CROMCarl: So let me just start right out of the gate - “Resilient” really brought back some early memories you know, is that kind of what you were aiming for?

Rolf: Uh, you can’t do that with intention, it’s what whatever came to my mind, you know… and figured out when it was finished that some of the songs could easily be on an album like “Pile of Skulls” or “Blazon Stone” or something like that. So, I really can’t just sit down and say I want to write a song like in the old days…that wouldn’t work you know.

CROMCarl: Yeah, I noticed with “Shadowmaker,” and shortly after that when Giant X came out, there were a lot of similarities between those two because they were more into the rockin’ kind of vein and there was such a difference between, or at least I noticed a difference in riffs on “Resilient”…it seemed a little bit crunchier than normal, you know?

Rolf: yeah, yeah it was, because you know I was always was into hard rock and heavy rock and first when I bought my first guitar in ’72 there was no heavy metal and when I found it hard rock became Running Wild was around ‘76 or ‘77 there was no heavy metal you know, I was listening to hard rock, blues rock and stuff like that that was around that day so this is a big influence to me, a particular influence when we started out with the band in ‘79 for sure was a starting point for US and British Heavy Metal was Judas Priest and Iron Maiden, and all these bands, were coming up so it was a big influence when we gotten started out you know, so there’s both have influence as a musician.

CROMCarl: Now do you think that with Giant X now sort of as existing is that sort of like the outlet for Rock and Roll stuff and to separate it from Running Wild?

Rolf: Yeah absolutely. You have to see when we first started out with Giant X, you know from the first second I said I didn’t want to write that heavy metal kind of song for this project because when I try to write a metal song Running Wild comes out of that, that is what we want, it makes no sense and you know funnywise if you listen to Giant X all the heavy metal stuff which a lot of people say oh I can hear it was you, I say no I didn’t write the song, I didn’t play guitar on it, I just did the vocals, I wrote all the blues and Rock and roll stuff for the album.

CROMCarl: Right so you were just doing vocals for that that album, So is that sort of the way that’s gonna be going forward with that project?

Rolf: I don’t know we just talked about one song for the second album when we started out with the “Resilient” album planning and everything with the record company that first of all you have to do all the promotion for this album you know and when we finish we will get back and talk about that.
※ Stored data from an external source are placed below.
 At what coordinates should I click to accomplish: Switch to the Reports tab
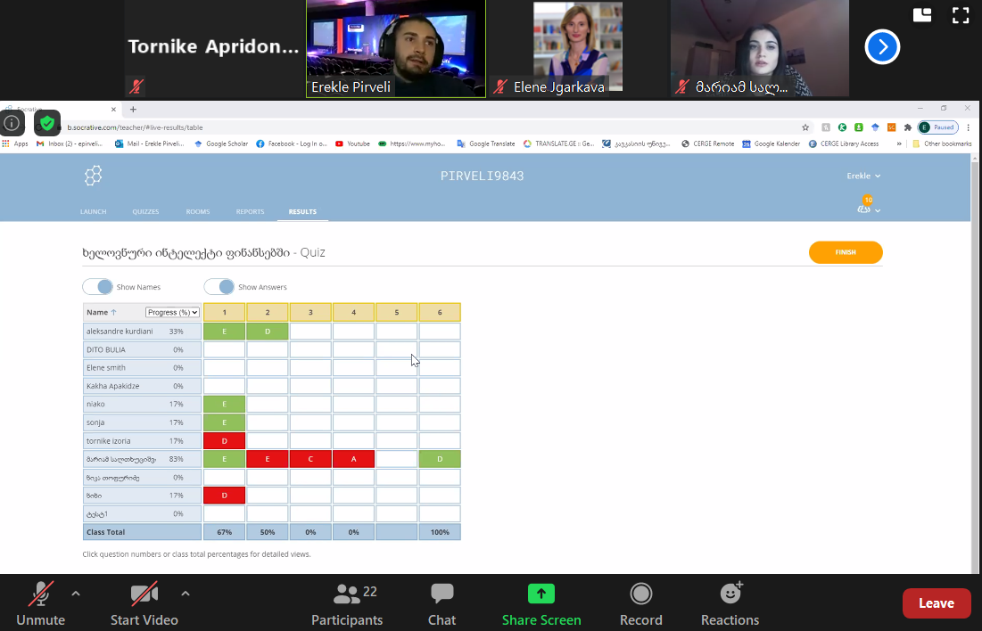point(250,212)
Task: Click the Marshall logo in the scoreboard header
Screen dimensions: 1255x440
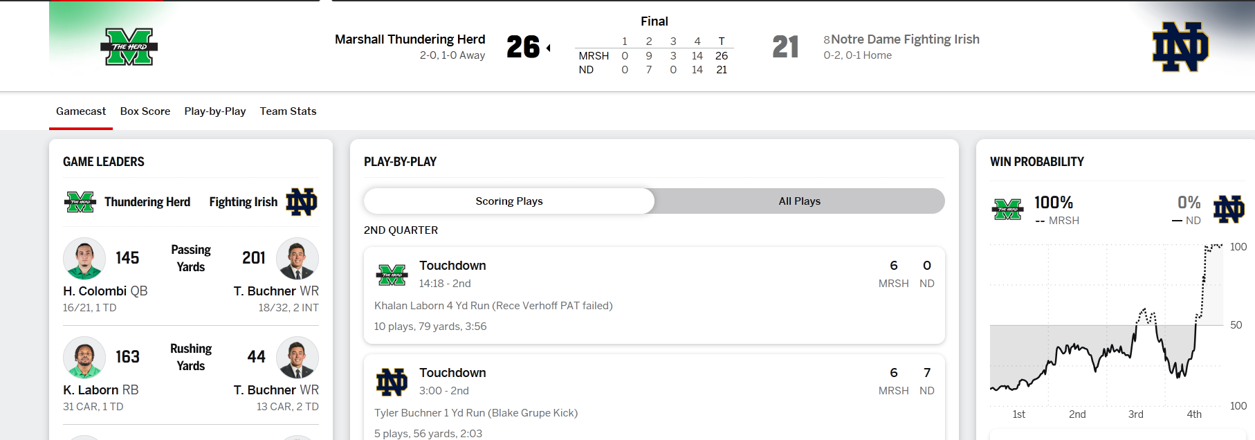Action: pos(129,47)
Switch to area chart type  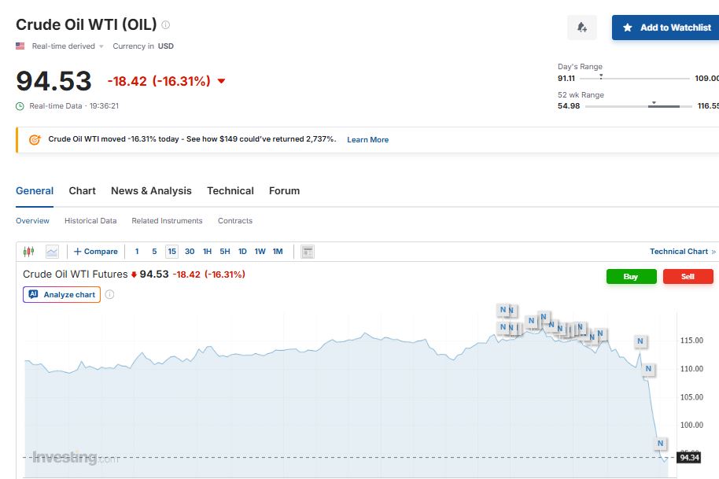pyautogui.click(x=52, y=252)
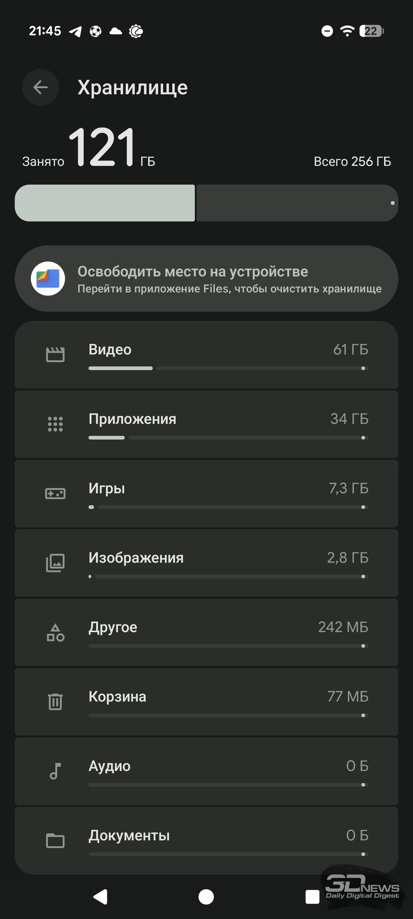
Task: Tap the back arrow button
Action: coord(40,87)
CROMCarl: Okay now when you recorded this album you there was a mention I read in a press release that you started with sort of precise lines now with the demos.

Rolf: Yeah it was the first time we really had the vocals on the demos because we had just wrote the songs and had some lines in my mind and just we go to the studio and record everything and wrote the lyrics and everything with the vocals, it was the first time I really wrote the lyrics of that and sang over harmony vocals so the songs were really done then, so when I tried to figure out the track listing of the songs and which should be on the album I had the songs with the vocals on the demos so I knew the songs would be like, so when it came to the production it was the first time I could really concentrate on smaller things when I recorded the vocals. It was pretty much easier you know because the main thing was done before that, so I was really concentrating on how I sing the songs.

CROMCarl: Right so now normally though up to this point when you were demoing it was basically just vocals and just the music then all the rest of it comes later?

Rolf: yeah right. This was the first time the songs were worked out like that you know with everything, even if you recorded all the stuff some of the solo guitars and rhythm guitars are played for the demo are exactly the guitar on the production, because they were played so easily with a kind of passion. I couldn't really redo this, especially if you are listening to a song like “Run Riot,” all the guitars are the guitars from the demo, because if it’s kind of passion and kind of power… I tried to do it again and it was not the same way. That’s why I said forget about it and I just dropped the little bits of pieces down that are not that good, and just keep that kind of pressure…that kind of feeling that’s behind it.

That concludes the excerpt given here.